Cuma gecesi Beyaz Show'a telefonla bağlanan ve öğretmen olduğunu
söyleyen bir izleyici bölgede yaşanan operasyonları eleştirdi.
Programın sunucusu Beyazıt Öztürk'ün mesajının ardından kadın için
stüdyodan alkış istemesi üzerine tartışma başladı.
Kimi seyirciler Beyaz'ı "PKK propagandası
yapmakla" suçlarken kimileri ise sahiplendi.
Beyazıt Öztürk'ün telefonla arayan kadının öğretmen olduğunu
söylemesinden etkilendiği açık. Sözlerini de tam anladığını
düşünmüyorum. Şahsi kanaatim shovmenin, seyircinin hükümete yönelik
tavrının ekmeğini yiyeyim derken işi eline yüzüne bulaştırdığı
yönünde.
Zira Beyaz'ın 90'lı yıllardaki yayınlarını hepimiz çok iyi
hatırlıyoruz. Devletin bölgede köyleri boşalttığı, 17 bin faili
meçhulün yaşandığı yani PKK'nın yanında Kürtlerin de hedef
tahtasına oturtulduğu o yıllarda kendisi şovenizmin ekmeğini
programında afiyetle yerdi.
Bayraklı açılışlar, onuncu yıl marşları, operasyonlarda öldürülen
PKK'lılar için programda alkış tutturmalar vs.

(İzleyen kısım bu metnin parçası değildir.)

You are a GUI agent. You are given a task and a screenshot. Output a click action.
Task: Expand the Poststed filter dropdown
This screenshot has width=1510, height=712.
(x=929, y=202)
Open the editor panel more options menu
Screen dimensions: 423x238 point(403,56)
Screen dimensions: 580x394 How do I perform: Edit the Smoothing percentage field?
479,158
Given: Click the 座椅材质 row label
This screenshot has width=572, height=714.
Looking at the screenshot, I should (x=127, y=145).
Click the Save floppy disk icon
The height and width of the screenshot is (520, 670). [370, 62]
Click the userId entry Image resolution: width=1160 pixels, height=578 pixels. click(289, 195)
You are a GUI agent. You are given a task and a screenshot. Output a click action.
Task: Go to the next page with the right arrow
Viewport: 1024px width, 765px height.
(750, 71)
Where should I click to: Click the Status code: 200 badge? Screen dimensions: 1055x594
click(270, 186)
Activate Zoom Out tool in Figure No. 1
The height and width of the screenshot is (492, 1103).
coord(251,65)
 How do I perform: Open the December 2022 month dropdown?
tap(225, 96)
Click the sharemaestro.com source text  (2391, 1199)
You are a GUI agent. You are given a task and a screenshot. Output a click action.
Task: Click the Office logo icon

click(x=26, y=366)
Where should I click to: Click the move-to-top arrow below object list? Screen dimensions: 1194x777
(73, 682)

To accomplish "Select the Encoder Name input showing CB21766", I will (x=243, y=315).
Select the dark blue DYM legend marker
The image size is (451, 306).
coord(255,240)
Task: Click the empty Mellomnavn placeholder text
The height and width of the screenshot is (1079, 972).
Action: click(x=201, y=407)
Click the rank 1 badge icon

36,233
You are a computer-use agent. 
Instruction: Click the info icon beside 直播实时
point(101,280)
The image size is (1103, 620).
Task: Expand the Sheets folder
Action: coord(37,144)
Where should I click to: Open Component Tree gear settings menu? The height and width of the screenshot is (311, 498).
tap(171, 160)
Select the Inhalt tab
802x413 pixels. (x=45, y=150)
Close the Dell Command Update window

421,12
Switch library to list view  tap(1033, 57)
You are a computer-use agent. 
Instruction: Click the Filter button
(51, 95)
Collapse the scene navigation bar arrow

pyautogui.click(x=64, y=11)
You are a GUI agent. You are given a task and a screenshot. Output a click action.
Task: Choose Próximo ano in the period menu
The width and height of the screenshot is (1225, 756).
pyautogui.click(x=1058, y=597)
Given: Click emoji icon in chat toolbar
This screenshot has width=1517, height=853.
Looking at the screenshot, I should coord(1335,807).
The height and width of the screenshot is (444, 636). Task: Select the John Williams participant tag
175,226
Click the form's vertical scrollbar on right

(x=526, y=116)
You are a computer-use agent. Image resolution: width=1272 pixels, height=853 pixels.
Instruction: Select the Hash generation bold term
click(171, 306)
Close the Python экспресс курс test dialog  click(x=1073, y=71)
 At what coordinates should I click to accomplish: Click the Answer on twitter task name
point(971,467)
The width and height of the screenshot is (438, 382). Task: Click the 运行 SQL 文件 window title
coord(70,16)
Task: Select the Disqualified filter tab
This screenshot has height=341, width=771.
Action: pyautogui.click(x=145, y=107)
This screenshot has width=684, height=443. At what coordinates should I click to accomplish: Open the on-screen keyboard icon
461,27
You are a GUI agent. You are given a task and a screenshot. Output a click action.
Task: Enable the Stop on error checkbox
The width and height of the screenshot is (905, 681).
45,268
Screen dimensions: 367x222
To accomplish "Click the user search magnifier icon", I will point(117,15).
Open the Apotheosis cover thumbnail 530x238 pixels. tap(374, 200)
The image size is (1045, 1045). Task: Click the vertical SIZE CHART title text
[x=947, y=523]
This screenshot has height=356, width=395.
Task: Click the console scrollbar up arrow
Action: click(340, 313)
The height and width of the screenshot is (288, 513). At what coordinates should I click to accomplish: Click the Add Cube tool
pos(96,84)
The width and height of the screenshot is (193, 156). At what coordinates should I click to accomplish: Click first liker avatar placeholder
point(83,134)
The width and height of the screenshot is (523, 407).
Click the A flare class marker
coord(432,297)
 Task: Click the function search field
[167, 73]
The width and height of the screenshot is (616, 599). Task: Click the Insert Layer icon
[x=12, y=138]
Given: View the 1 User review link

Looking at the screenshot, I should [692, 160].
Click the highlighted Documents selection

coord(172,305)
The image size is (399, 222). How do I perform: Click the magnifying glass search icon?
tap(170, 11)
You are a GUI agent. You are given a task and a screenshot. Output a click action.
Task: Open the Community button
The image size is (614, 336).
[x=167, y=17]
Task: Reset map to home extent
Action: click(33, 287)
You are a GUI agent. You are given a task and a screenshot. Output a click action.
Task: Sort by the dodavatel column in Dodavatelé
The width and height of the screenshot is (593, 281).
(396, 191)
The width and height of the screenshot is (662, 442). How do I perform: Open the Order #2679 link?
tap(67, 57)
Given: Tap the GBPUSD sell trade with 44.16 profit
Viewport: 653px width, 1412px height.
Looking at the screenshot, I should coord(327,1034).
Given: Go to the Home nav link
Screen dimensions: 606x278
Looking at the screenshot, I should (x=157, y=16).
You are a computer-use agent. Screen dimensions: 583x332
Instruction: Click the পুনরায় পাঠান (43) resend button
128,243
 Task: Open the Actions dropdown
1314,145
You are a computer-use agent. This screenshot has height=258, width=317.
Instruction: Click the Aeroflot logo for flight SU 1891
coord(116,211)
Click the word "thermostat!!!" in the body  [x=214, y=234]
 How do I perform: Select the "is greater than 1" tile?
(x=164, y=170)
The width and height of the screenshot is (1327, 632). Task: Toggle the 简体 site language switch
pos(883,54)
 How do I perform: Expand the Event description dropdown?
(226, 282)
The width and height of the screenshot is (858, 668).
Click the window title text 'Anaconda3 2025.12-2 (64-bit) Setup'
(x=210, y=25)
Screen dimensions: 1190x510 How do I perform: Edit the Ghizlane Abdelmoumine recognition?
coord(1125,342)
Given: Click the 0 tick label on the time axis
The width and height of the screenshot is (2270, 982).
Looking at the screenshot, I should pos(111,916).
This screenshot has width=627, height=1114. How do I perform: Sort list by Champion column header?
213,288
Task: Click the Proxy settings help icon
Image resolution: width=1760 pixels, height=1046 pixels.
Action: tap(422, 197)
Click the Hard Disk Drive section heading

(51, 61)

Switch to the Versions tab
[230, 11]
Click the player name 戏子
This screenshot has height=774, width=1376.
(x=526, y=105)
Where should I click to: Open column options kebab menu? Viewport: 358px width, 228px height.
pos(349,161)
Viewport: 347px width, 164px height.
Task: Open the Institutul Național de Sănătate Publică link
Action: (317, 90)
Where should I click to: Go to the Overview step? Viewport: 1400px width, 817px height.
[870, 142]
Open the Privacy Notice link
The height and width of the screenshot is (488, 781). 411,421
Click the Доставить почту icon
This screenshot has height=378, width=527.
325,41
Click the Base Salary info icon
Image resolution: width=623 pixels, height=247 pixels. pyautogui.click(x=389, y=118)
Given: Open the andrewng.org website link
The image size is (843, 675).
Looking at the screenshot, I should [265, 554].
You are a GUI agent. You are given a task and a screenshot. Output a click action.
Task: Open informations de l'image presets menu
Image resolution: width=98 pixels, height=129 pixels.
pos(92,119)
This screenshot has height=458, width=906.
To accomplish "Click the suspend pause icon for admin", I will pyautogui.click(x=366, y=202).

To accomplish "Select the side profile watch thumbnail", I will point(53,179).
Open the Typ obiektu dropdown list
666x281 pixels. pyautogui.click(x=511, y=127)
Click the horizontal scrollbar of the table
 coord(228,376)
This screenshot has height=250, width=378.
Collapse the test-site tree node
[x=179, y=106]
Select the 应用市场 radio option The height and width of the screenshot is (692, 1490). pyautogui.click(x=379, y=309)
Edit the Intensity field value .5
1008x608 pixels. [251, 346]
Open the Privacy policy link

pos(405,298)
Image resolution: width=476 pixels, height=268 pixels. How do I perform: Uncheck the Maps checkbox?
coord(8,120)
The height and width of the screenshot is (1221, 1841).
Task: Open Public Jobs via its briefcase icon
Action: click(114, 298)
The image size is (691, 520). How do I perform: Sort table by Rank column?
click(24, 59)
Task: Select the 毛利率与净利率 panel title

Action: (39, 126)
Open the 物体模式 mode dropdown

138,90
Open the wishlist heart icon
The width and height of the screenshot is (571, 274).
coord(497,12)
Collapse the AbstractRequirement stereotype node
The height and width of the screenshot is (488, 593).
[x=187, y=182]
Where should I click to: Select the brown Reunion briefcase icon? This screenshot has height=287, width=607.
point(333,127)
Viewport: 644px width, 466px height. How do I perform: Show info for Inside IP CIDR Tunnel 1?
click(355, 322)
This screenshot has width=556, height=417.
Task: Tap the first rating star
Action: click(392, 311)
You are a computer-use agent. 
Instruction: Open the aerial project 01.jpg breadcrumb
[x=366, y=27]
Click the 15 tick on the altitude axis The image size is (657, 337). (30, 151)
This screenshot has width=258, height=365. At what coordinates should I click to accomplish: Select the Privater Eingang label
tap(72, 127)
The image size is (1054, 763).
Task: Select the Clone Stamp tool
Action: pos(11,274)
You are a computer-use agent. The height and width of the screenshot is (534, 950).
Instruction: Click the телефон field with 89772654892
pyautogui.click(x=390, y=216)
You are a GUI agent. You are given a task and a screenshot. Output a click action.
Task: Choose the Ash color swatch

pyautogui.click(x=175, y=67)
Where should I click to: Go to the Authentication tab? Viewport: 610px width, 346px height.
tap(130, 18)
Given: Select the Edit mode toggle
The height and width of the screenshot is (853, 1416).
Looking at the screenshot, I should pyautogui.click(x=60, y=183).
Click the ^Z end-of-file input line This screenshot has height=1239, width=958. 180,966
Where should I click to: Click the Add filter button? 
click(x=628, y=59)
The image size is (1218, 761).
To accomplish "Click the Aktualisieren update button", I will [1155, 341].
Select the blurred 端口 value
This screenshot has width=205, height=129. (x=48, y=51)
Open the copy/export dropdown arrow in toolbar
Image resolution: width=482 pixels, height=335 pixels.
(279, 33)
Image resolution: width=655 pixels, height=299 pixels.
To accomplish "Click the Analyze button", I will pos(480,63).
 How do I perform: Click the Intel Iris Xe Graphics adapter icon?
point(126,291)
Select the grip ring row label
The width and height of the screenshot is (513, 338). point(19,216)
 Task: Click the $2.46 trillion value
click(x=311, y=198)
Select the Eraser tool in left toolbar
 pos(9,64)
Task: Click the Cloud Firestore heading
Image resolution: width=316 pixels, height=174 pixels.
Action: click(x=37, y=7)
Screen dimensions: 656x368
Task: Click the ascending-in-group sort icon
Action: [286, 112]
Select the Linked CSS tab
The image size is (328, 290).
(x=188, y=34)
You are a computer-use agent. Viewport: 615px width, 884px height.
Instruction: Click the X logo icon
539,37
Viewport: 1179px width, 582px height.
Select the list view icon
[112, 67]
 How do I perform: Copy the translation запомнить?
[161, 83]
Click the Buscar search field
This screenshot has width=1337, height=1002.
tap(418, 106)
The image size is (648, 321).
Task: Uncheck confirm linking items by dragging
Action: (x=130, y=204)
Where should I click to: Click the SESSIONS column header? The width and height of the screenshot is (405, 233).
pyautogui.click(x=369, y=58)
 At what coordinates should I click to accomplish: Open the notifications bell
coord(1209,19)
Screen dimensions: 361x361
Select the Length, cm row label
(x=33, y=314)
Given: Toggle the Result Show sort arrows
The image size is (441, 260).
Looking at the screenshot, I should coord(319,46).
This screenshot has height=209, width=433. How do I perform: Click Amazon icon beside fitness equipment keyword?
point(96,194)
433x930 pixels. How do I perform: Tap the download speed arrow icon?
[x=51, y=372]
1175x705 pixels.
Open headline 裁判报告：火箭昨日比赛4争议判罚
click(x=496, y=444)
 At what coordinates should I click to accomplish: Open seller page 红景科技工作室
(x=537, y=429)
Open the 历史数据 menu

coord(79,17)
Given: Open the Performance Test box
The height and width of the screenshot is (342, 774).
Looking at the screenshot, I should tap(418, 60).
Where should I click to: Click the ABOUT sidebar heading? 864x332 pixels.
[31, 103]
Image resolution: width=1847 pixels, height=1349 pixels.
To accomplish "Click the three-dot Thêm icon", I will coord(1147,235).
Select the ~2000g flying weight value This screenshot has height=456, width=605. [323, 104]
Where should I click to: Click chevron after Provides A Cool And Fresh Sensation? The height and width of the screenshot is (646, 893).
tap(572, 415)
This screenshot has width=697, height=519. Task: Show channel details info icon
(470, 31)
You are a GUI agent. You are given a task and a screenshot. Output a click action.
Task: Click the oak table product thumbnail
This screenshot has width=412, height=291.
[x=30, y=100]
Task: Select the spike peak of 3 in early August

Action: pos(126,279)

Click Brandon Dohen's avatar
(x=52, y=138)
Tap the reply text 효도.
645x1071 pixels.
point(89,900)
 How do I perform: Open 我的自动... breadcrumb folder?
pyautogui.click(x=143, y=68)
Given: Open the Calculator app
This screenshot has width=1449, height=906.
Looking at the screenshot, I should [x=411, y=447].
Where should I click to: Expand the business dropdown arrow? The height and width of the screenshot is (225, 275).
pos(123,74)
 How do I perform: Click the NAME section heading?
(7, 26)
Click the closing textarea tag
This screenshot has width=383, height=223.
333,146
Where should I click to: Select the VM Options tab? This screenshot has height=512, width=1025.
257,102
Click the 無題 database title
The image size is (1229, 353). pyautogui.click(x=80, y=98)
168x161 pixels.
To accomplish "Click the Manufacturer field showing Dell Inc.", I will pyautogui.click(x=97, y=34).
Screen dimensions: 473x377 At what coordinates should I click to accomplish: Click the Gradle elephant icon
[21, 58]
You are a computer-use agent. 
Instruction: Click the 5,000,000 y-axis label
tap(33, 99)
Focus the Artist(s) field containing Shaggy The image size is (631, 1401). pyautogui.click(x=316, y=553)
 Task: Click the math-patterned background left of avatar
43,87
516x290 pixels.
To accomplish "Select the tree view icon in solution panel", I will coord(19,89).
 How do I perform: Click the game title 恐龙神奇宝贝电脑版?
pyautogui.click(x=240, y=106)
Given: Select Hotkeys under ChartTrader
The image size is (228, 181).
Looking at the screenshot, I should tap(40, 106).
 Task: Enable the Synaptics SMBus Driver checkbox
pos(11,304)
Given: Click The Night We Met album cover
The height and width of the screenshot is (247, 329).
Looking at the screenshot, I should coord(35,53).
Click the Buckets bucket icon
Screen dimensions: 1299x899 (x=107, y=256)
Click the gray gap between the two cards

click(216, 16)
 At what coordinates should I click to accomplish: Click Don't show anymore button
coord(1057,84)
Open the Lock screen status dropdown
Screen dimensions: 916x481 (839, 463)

Evet, aslında işin aslını hepimiz biliyoruz. Beyaz da toplumun üst
ve orta sınıf gelir grubuna dahil kimi insanlardaki AK Parti
nefretine ortak oldu. Bu nedenle de muhalif bloğun iktidarın
elinden çıkan her işe kulp takma refleksine saplanıp kaldı.
Muhalifliği, Türkiye'nin işgali savunmaya kadar vardıran
ulusalcılar gibi o da büyük bir çam deviriverdi.
Yoksa eminim arkadaş sohbetlerinde falan Kürt sorununun çözümüne
dair Osman Pamukoğlu'nu aratmayan alternatifleri ballandıra
ballandıra anlatıyordur.
Dün sosyal medyada bu konu tartışılırken pek çok Kürt kullanıcının
Beyaz'a eleştiriler yüzünden onu "büyük bir
demokrat" olarak tarif edip desteklediğini gördüm.
İşte mevzuun asıl acı tarafı da aslında bu. Kürtler yine yanlış
tarafa sürükleniyor yine kendilerine yanlış dostlar seçiyorlar.